→ Quoted passage:
Author and journalist, Julia Duin, says that people are leaving church in record numbers. I believe this is true, especially in North America, and it has been happening for decades in Europe already. Duin, author of Quitting Church (Baker Books, 2008) said in an interview at Rutherford that:
People who are leaving have been in church for some time. They’ve been believers more than ten years and are burned out. They’re not getting anything new in their churches. They’re not seeing the three major things—decent preaching, good community and feeding. Full interview…
By feeding, she meant content and spirituality. The whole seeker-sensitive movement is part of the problem, she says:
The seeker friendly movement started in the 1980s. It was the effort to dumb down a lot of church services, make them shorter, easier to grasp, cut the number of hymns, cut the preaching time and get it to a kind of package deal. The idea was to get nonbelievers interested in going to church because it would not take up too much of their time and wouldn’t challenge them too much. But what happened is that a lot of people who had been believers for some time suddenly found that the sermons were like milk instead of meat. They were so simplistic. Many were finding that what they were getting was pabulum.

[Dataset entries]
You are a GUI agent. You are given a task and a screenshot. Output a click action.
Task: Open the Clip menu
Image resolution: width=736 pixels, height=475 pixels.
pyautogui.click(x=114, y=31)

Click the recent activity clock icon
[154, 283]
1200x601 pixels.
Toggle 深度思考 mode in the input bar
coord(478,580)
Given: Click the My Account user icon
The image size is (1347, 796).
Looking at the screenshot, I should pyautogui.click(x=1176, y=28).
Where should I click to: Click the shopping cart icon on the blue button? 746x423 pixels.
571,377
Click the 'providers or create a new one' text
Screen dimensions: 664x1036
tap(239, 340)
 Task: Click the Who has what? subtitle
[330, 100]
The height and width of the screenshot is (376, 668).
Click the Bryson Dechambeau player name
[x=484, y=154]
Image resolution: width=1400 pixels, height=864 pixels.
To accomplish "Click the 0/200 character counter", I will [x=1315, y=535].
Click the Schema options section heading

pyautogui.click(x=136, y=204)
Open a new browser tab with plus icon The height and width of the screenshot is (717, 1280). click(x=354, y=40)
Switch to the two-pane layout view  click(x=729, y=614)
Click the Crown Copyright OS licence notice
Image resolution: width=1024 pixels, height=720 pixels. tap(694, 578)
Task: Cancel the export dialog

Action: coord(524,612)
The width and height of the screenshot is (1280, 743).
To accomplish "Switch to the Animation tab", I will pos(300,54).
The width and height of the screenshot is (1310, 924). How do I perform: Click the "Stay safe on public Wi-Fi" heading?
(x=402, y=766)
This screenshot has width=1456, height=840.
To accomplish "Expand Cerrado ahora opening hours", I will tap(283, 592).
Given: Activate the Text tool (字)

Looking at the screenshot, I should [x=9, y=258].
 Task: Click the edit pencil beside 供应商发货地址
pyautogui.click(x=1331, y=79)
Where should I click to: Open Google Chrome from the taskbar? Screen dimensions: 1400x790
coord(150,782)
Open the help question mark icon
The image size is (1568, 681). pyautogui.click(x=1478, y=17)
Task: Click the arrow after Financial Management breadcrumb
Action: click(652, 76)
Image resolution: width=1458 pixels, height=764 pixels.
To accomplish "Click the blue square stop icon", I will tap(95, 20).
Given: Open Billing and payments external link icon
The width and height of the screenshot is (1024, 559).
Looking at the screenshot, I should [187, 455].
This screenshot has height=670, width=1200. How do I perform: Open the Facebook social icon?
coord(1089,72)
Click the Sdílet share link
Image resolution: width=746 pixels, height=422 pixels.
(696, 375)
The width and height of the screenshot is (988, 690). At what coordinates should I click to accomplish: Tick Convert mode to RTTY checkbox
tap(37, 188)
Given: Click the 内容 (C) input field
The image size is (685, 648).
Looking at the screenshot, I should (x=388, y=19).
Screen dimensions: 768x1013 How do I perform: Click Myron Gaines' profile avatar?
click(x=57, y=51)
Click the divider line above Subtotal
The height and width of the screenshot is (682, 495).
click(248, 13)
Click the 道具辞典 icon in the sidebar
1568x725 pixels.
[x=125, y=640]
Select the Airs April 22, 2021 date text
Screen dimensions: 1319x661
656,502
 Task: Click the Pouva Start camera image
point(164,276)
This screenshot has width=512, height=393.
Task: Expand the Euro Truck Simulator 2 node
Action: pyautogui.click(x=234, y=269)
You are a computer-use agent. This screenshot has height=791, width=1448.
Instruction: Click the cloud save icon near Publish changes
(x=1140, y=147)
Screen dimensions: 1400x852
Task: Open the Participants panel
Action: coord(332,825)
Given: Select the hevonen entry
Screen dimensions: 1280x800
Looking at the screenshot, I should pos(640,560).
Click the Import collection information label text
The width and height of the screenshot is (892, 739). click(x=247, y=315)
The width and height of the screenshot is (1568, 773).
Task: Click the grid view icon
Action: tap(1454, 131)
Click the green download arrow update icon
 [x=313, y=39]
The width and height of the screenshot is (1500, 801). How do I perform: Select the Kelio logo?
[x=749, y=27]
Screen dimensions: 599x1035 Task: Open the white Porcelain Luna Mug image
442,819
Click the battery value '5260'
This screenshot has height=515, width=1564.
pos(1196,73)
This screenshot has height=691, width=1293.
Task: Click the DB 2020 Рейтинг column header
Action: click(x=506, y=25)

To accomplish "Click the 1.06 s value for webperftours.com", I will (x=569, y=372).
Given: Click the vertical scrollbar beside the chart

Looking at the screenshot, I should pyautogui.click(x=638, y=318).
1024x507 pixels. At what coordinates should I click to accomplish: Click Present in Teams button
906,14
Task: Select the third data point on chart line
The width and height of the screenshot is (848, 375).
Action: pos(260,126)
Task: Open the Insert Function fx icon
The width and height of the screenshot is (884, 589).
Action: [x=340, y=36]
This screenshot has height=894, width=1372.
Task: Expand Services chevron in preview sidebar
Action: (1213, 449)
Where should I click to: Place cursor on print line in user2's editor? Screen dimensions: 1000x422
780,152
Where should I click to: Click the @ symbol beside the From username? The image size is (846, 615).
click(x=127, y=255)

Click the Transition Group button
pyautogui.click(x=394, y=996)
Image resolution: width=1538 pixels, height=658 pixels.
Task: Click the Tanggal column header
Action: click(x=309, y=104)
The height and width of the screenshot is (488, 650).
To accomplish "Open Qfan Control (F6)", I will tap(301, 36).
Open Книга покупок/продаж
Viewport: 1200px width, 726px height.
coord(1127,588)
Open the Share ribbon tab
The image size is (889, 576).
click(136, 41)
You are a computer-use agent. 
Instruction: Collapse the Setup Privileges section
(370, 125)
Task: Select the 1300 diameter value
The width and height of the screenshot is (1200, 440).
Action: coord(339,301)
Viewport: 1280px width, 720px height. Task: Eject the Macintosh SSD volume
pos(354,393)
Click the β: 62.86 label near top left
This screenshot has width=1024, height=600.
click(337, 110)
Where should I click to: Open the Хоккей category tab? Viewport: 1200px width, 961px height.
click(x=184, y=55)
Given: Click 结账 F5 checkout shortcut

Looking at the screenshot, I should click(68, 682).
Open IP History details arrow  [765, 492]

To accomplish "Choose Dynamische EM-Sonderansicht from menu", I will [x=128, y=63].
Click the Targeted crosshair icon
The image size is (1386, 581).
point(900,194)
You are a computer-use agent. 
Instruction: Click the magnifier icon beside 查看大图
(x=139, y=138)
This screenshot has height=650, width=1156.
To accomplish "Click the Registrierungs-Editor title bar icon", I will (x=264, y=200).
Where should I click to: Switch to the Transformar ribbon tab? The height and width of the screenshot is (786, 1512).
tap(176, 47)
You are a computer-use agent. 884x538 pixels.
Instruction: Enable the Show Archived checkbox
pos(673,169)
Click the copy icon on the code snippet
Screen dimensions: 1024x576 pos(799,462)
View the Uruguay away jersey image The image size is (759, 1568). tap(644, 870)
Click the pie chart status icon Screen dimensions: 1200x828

→ Prompt 1:
For each statement, say whether it agrees with the passage about leaving church. Answer yes or no, and quote the words of the passage that decide it. (a) Duin says the people leaving have been believers for more than ten years. (b) According to Duin, the seeker friendly movement began in the 1990s. (c) Duin used "feeding" to mean content and spirituality.
→ Prompt 2:
Extend the passage about leaving church, beginning right after its final sentence.
The entries come from a source separate from the passage about leaving church.

→ Result 1:
(a) Yes: "They’ve been believers more than ten years and are burned out."
(b) No: "The seeker friendly movement started in the 1980s."
(c) Yes: "By feeding, she meant content and spirituality."

→ Result 2:
Well, this problem is not only symptomatic of mainstream evangelical churches, but has also been a common symptom in most mainline churches for decades. If the steep decline in attendance at mainline churches is any indication of the dangers of dumbing down content and spirituality, then mainstream evangelical churches better wake up and smell the coffee!
We are not teaching the important truths of the faith. Neither are we forming real community. Moreover, our churches seem to be doing a lousy job reaching out to people who are suffering or going through trials.
We need to begin to raise the bar and give people what they are looking for when they enter our churches: content and spirituality!